[Saved data entries]
※

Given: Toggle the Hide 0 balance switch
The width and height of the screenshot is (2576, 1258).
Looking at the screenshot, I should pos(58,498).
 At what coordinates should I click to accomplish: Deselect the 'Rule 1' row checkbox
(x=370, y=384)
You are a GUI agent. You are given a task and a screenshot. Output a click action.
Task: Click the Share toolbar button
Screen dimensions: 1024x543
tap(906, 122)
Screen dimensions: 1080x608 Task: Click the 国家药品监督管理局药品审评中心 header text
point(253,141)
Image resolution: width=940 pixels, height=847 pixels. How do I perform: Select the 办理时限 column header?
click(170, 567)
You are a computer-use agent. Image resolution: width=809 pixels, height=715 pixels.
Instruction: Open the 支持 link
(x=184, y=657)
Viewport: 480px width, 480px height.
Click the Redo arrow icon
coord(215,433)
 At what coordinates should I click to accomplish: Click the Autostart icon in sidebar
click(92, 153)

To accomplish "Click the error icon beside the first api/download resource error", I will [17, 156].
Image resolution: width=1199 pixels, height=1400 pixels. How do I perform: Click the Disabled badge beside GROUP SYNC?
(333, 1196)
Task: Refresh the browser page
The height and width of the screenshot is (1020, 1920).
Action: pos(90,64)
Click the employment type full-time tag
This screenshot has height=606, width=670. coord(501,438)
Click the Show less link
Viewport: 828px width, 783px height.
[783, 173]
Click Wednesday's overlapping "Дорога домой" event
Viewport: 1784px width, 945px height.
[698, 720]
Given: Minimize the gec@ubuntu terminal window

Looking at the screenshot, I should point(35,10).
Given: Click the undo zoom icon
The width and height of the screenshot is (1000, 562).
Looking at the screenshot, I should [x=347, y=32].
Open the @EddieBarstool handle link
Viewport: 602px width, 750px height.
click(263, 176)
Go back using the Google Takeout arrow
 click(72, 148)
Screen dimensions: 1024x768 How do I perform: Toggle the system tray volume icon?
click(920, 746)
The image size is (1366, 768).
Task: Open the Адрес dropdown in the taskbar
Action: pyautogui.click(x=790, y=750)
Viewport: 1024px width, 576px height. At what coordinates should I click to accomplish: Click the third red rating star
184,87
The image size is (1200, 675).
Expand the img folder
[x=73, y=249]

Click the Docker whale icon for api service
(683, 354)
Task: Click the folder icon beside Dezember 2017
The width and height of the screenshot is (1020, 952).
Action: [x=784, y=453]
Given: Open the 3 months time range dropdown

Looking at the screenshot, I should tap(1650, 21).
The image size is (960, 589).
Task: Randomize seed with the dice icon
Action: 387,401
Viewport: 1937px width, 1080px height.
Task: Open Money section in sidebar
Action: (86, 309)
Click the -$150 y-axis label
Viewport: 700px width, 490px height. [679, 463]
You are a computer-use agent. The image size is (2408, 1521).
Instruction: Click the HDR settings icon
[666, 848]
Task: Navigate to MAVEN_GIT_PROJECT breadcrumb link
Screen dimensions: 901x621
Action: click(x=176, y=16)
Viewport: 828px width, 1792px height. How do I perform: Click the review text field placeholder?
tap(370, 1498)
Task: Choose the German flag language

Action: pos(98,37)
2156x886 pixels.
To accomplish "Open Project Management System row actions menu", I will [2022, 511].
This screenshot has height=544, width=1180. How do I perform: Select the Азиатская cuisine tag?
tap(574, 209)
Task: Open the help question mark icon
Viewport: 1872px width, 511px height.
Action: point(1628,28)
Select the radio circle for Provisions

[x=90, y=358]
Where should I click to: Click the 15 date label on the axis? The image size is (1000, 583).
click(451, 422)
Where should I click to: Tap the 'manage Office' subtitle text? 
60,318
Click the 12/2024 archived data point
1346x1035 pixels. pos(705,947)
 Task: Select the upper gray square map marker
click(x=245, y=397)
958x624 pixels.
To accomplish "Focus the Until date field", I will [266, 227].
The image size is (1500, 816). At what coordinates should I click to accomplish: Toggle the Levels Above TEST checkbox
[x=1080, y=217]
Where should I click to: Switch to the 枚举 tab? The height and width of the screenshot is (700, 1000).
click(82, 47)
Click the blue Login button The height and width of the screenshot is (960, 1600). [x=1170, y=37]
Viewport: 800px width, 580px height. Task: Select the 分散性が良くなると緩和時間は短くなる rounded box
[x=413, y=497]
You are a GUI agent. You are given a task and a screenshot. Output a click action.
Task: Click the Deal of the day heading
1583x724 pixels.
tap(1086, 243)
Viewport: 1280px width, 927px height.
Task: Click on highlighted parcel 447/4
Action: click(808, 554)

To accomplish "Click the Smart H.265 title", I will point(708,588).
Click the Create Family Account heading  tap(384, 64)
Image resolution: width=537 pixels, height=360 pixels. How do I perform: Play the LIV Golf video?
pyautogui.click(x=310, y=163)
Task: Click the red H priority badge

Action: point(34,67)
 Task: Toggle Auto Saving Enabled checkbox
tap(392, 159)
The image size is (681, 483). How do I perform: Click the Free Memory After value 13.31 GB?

※

> _Directions for this task_: Starting at the top of the records, copy every line exactly.

> _Task response_:
Given: Toggle the Hide 0 balance switch
The width and height of the screenshot is (2576, 1258).
Looking at the screenshot, I should pos(58,498).
 At what coordinates should I click to accomplish: Deselect the 'Rule 1' row checkbox
(x=370, y=384)
You are a GUI agent. You are given a task and a screenshot. Output a click action.
Task: Click the Share toolbar button
Screen dimensions: 1024x543
tap(906, 122)
Screen dimensions: 1080x608 Task: Click the 国家药品监督管理局药品审评中心 header text
point(253,141)
Image resolution: width=940 pixels, height=847 pixels. How do I perform: Select the 办理时限 column header?
click(170, 567)
You are a computer-use agent. Image resolution: width=809 pixels, height=715 pixels.
Instruction: Open the 支持 link
(x=184, y=657)
Viewport: 480px width, 480px height.
Click the Redo arrow icon
coord(215,433)
 At what coordinates should I click to accomplish: Click the Autostart icon in sidebar
click(92, 153)

To accomplish "Click the error icon beside the first api/download resource error", I will [17, 156].
Image resolution: width=1199 pixels, height=1400 pixels. How do I perform: Click the Disabled badge beside GROUP SYNC?
(333, 1196)
Task: Refresh the browser page
The height and width of the screenshot is (1020, 1920).
Action: pos(90,64)
Click the employment type full-time tag
This screenshot has height=606, width=670. coord(501,438)
Click the Show less link
Viewport: 828px width, 783px height.
[783, 173]
Click Wednesday's overlapping "Дорога домой" event
Viewport: 1784px width, 945px height.
[698, 720]
Given: Minimize the gec@ubuntu terminal window

Looking at the screenshot, I should point(35,10).
Given: Click the undo zoom icon
The width and height of the screenshot is (1000, 562).
Looking at the screenshot, I should [x=347, y=32].
Open the @EddieBarstool handle link
Viewport: 602px width, 750px height.
click(263, 176)
Go back using the Google Takeout arrow
 click(72, 148)
Screen dimensions: 1024x768 How do I perform: Toggle the system tray volume icon?
click(920, 746)
The image size is (1366, 768).
Task: Open the Адрес dropdown in the taskbar
Action: pyautogui.click(x=790, y=750)
Viewport: 1024px width, 576px height. At what coordinates should I click to accomplish: Click the third red rating star
184,87
The image size is (1200, 675).
Expand the img folder
[x=73, y=249]

Click the Docker whale icon for api service
(683, 354)
Task: Click the folder icon beside Dezember 2017
The width and height of the screenshot is (1020, 952).
Action: [x=784, y=453]
Given: Open the 3 months time range dropdown

Looking at the screenshot, I should tap(1650, 21).
The image size is (960, 589).
Task: Randomize seed with the dice icon
Action: 387,401
Viewport: 1937px width, 1080px height.
Task: Open Money section in sidebar
Action: (86, 309)
Click the -$150 y-axis label
Viewport: 700px width, 490px height. [679, 463]
You are a computer-use agent. The image size is (2408, 1521).
Instruction: Click the HDR settings icon
[666, 848]
Task: Navigate to MAVEN_GIT_PROJECT breadcrumb link
Screen dimensions: 901x621
Action: click(x=176, y=16)
Viewport: 828px width, 1792px height. How do I perform: Click the review text field placeholder?
tap(370, 1498)
Task: Choose the German flag language

Action: pos(98,37)
2156x886 pixels.
To accomplish "Open Project Management System row actions menu", I will [2022, 511].
This screenshot has height=544, width=1180. How do I perform: Select the Азиатская cuisine tag?
tap(574, 209)
Task: Open the help question mark icon
Viewport: 1872px width, 511px height.
Action: point(1628,28)
Select the radio circle for Provisions

[x=90, y=358]
Where should I click to: Click the 15 date label on the axis? The image size is (1000, 583).
click(451, 422)
Where should I click to: Tap the 'manage Office' subtitle text? 
60,318
Click the 12/2024 archived data point
1346x1035 pixels. pos(705,947)
 Task: Select the upper gray square map marker
click(x=245, y=397)
958x624 pixels.
To accomplish "Focus the Until date field", I will [266, 227].
The image size is (1500, 816). At what coordinates should I click to accomplish: Toggle the Levels Above TEST checkbox
[x=1080, y=217]
Where should I click to: Switch to the 枚举 tab? The height and width of the screenshot is (700, 1000).
click(82, 47)
Click the blue Login button The height and width of the screenshot is (960, 1600). [x=1170, y=37]
Viewport: 800px width, 580px height. Task: Select the 分散性が良くなると緩和時間は短くなる rounded box
[x=413, y=497]
You are a GUI agent. You are given a task and a screenshot. Output a click action.
Task: Click the Deal of the day heading
1583x724 pixels.
tap(1086, 243)
Viewport: 1280px width, 927px height.
Task: Click on highlighted parcel 447/4
Action: click(808, 554)

To accomplish "Click the Smart H.265 title", I will point(708,588).
Click the Create Family Account heading  tap(384, 64)
Image resolution: width=537 pixels, height=360 pixels. How do I perform: Play the LIV Golf video?
pyautogui.click(x=310, y=163)
Task: Click the red H priority badge

Action: point(34,67)
 Task: Toggle Auto Saving Enabled checkbox
tap(392, 159)
The image size is (681, 483). How do I perform: Click the Free Memory After value 13.31 GB?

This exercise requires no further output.